#### [What the task requires]
Each line of the data below that contains "this" must be copied.

#####

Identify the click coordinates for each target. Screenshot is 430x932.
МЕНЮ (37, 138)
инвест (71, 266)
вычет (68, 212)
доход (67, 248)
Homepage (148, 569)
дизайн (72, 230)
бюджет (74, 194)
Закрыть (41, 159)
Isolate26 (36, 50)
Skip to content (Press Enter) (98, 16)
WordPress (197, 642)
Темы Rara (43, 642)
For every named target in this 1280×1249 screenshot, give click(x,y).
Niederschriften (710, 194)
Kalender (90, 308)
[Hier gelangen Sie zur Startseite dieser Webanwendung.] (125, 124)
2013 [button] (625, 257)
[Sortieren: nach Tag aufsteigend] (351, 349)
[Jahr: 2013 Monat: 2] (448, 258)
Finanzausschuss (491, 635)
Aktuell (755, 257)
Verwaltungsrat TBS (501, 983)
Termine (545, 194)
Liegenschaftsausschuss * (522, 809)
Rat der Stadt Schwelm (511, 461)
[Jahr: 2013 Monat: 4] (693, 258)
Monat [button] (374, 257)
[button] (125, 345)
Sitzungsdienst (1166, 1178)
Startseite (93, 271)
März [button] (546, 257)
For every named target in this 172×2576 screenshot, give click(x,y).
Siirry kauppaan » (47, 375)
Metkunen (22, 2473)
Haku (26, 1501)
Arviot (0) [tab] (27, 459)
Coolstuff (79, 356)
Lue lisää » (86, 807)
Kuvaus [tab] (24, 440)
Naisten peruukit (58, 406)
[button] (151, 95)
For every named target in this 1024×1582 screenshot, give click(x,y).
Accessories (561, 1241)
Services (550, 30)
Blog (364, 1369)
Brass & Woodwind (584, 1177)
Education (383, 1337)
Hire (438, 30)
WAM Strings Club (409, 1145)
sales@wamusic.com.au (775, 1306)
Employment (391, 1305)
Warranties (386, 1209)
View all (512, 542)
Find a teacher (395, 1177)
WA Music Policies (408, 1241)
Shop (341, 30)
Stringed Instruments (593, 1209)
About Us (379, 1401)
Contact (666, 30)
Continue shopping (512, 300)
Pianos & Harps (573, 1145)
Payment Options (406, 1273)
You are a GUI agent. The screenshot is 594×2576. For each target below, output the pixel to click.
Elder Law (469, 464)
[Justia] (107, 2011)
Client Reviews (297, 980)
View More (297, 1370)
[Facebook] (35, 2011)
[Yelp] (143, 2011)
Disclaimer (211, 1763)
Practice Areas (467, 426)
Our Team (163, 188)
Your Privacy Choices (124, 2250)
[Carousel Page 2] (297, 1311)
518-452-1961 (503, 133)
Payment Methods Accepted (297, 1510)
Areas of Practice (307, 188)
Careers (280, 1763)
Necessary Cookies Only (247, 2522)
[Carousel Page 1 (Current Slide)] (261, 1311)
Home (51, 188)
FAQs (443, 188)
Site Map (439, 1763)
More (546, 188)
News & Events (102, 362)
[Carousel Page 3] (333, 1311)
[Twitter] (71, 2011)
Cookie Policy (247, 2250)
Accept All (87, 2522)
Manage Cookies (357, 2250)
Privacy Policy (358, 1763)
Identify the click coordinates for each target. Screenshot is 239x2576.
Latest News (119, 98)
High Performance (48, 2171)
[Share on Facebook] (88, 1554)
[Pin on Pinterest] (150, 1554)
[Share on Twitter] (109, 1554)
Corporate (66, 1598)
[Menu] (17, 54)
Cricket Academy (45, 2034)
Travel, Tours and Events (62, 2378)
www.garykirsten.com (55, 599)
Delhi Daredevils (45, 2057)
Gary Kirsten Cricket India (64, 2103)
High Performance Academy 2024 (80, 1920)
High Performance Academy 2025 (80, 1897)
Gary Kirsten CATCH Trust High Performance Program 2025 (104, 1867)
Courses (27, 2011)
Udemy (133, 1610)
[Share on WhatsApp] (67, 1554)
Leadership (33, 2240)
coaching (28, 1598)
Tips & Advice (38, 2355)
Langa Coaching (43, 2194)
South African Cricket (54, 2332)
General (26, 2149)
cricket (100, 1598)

#####

#### [Solution below]
For every named target in this 1280×1249 screenshot, give click(x,y).
For every named target in this 172×2576 screenshot, give click(x,y).
For every named target in this 1024×1582 screenshot, give click(x,y).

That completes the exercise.